I do get a lot of pain but linked I thought mostly to musculoskeletal pain. Also pain from lipomas. Also spasmodic pain around shoulder blades. I have h(EDS). For the last 18 years I have been taking prescribed pain relief which might hide other types of pain but I was still surprised at this result.
 
Regarding long covid, there are a few mentions of long covid and COVID-19 itself in the "Candidate Gene" document Chris Ponting shared in post #15 upthread. I've copied the info on each candidate gene and bolded mentions of long covid and COVID itself.

SERPINC1 (Tier 1)
• Protein: Antithrombin-III. UniProt. GeneCards. The allele that increases the risk of ME/CFS is associated with decreasing SERPINC1 gene expression.
• Molecular function: Serine protease inhibitor in plasma that regulates the blood coagulation cascade: AT-III inhibits thrombin and matriptase-3/TMPRSS7, as well as factors IXa, Xa and XIa.

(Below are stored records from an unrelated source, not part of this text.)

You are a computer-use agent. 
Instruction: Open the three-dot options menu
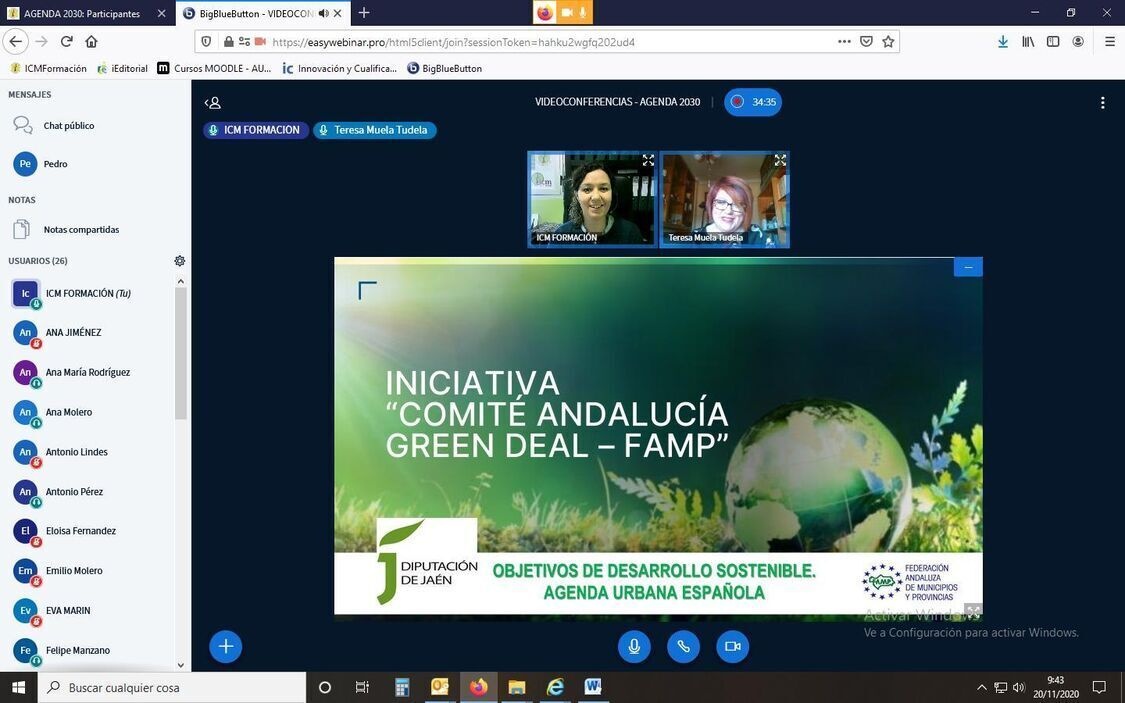pyautogui.click(x=1102, y=102)
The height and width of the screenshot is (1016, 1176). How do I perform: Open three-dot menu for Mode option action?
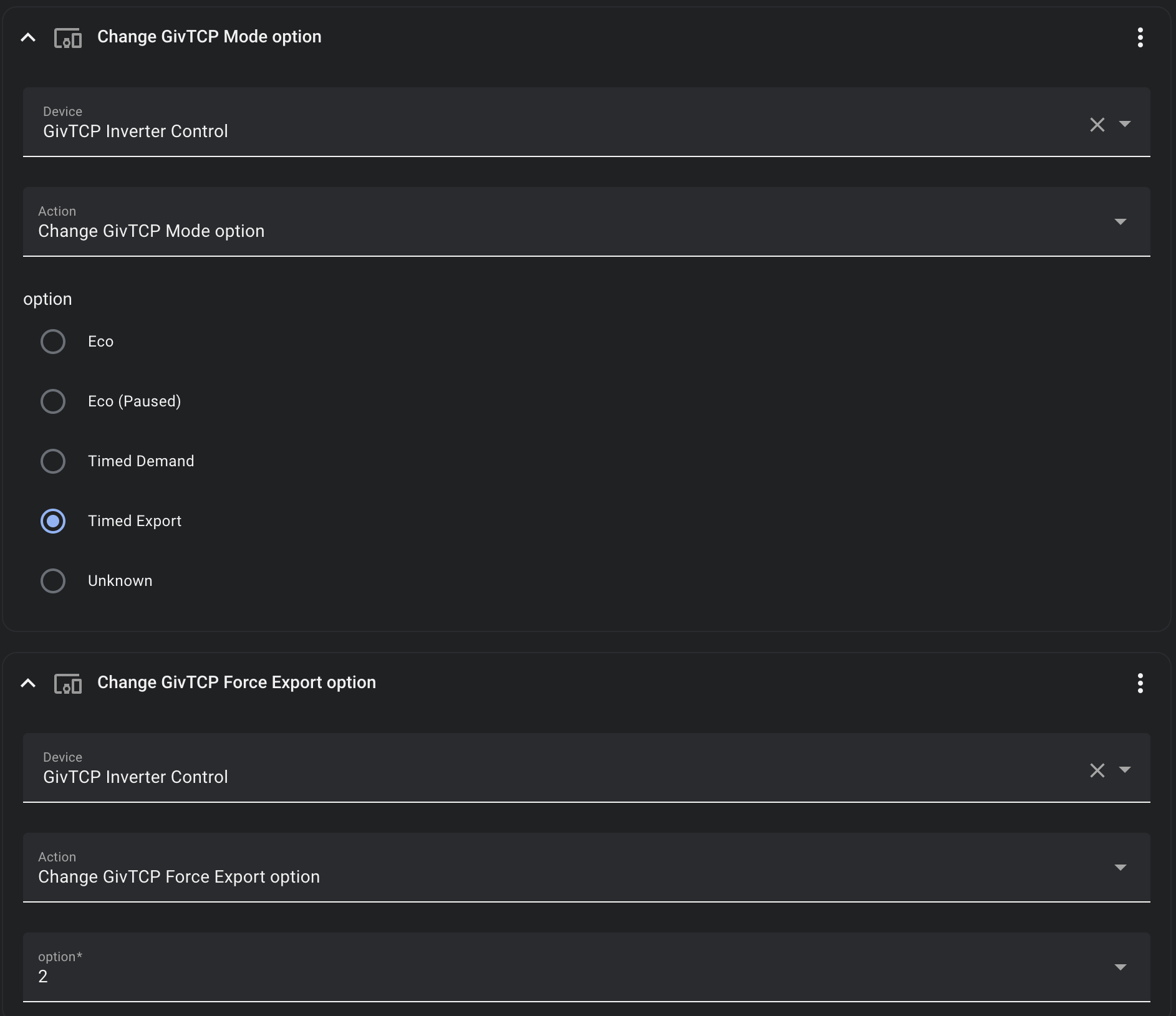pos(1140,37)
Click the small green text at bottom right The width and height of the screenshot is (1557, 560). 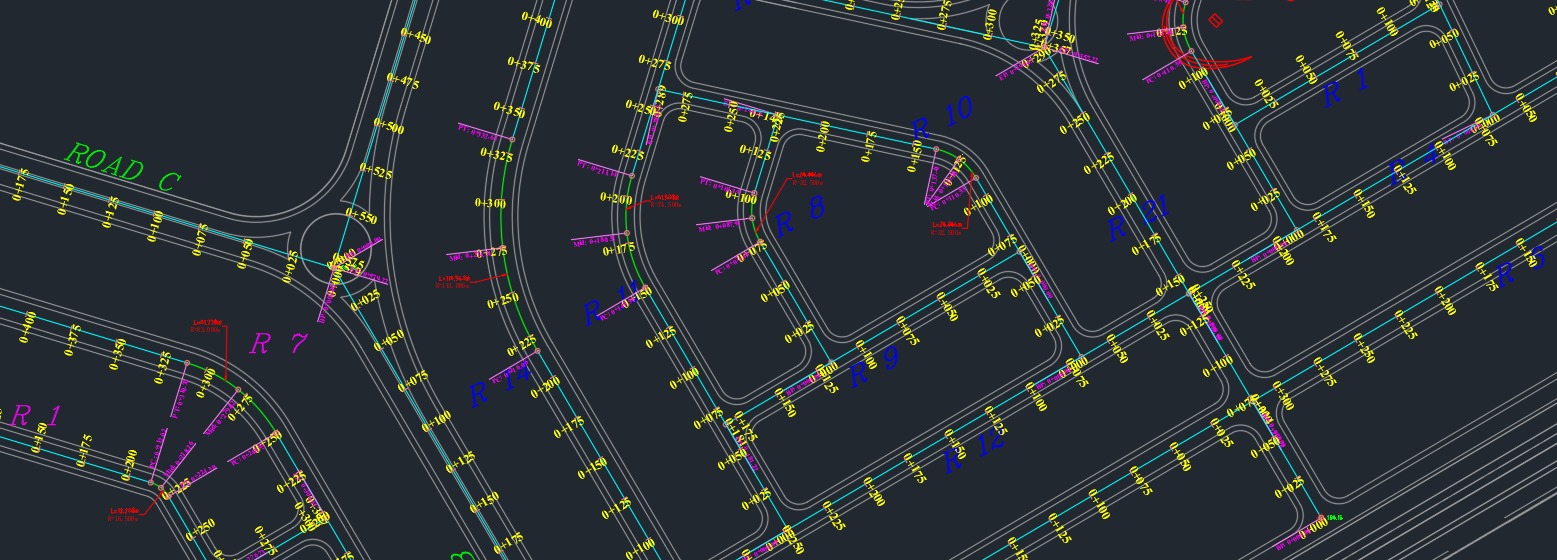pos(1334,517)
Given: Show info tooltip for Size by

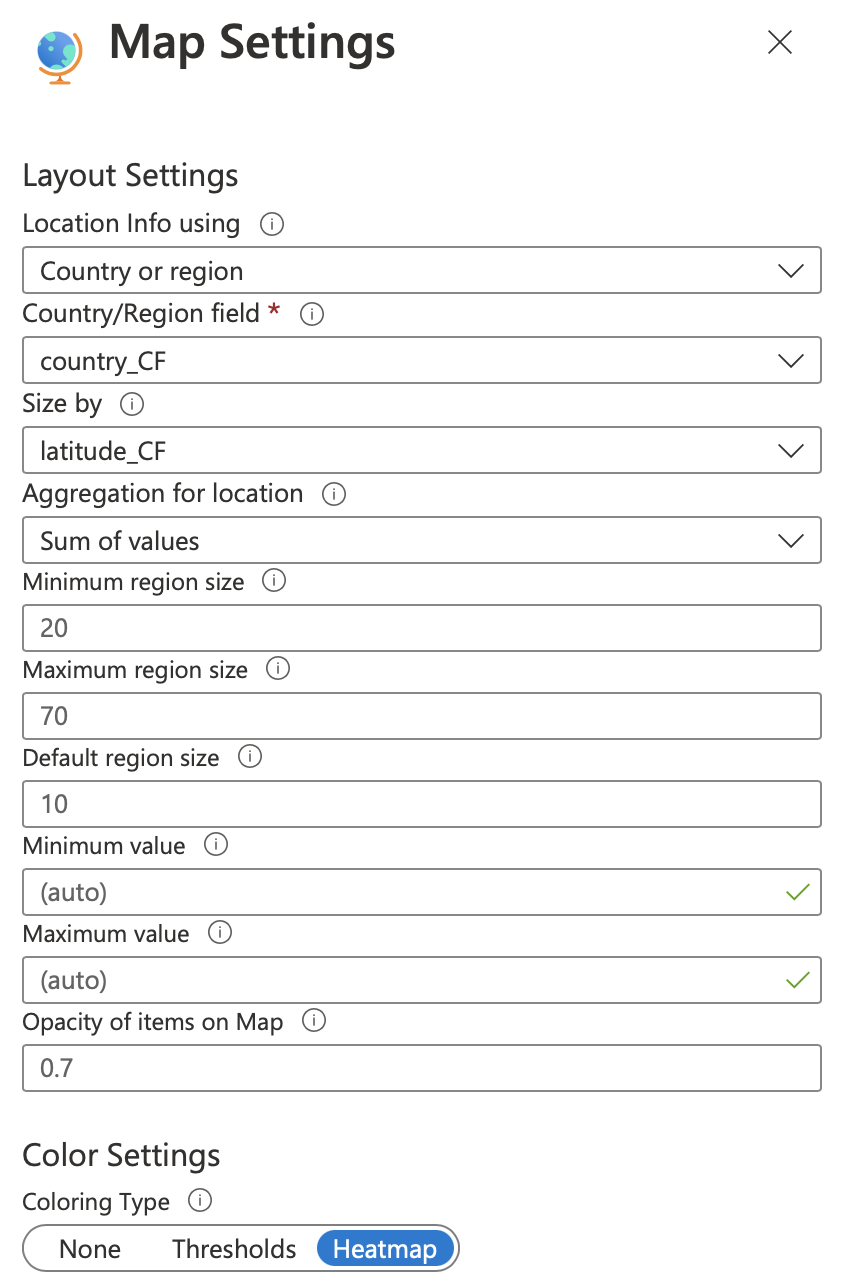Looking at the screenshot, I should (x=131, y=404).
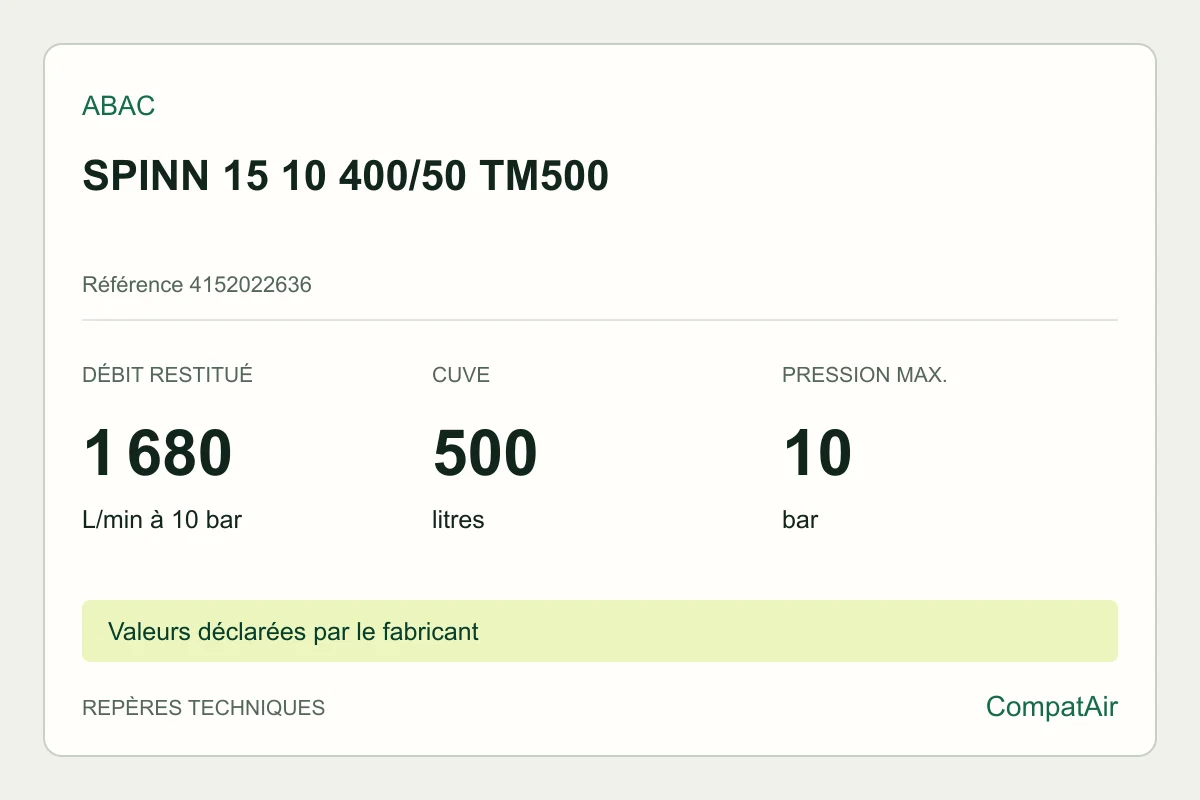This screenshot has width=1200, height=800.
Task: Click the 1 680 flow value
Action: (157, 452)
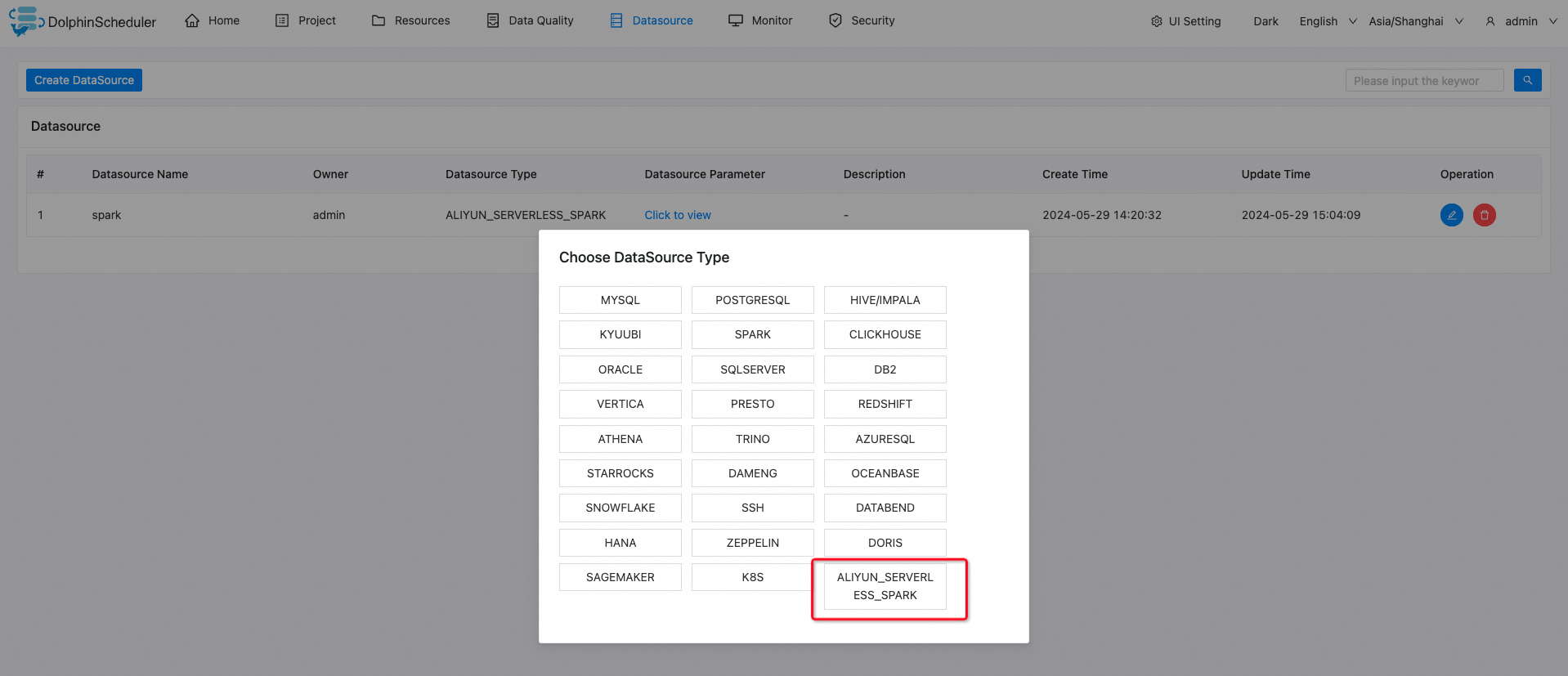The image size is (1568, 676).
Task: Select the MYSQL datasource type
Action: click(x=620, y=300)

• Cellular function: Extracellular function.
• Link to disease: Mutations in SERPINC1 cause antithrombin-III deficiency, which is a strong risk factor for thrombosis. A reduction in the serum level of this protein is associated with severe cases of COVID-19. Mutated in cerebral venous sinus thrombosis (CVST).
• Potential relevance to ME/CFS: Previously proposed role of ischaemia–reperfusion injury in chronic, relapsing diseases such as rheumatoid arthritis, Long Covid, and ME/CFS (23). Reduction in SERPINC1 levels expected to increase risk of blood clots. However, the eQTL is only found in brain tissue, where it is only expressed at a low level.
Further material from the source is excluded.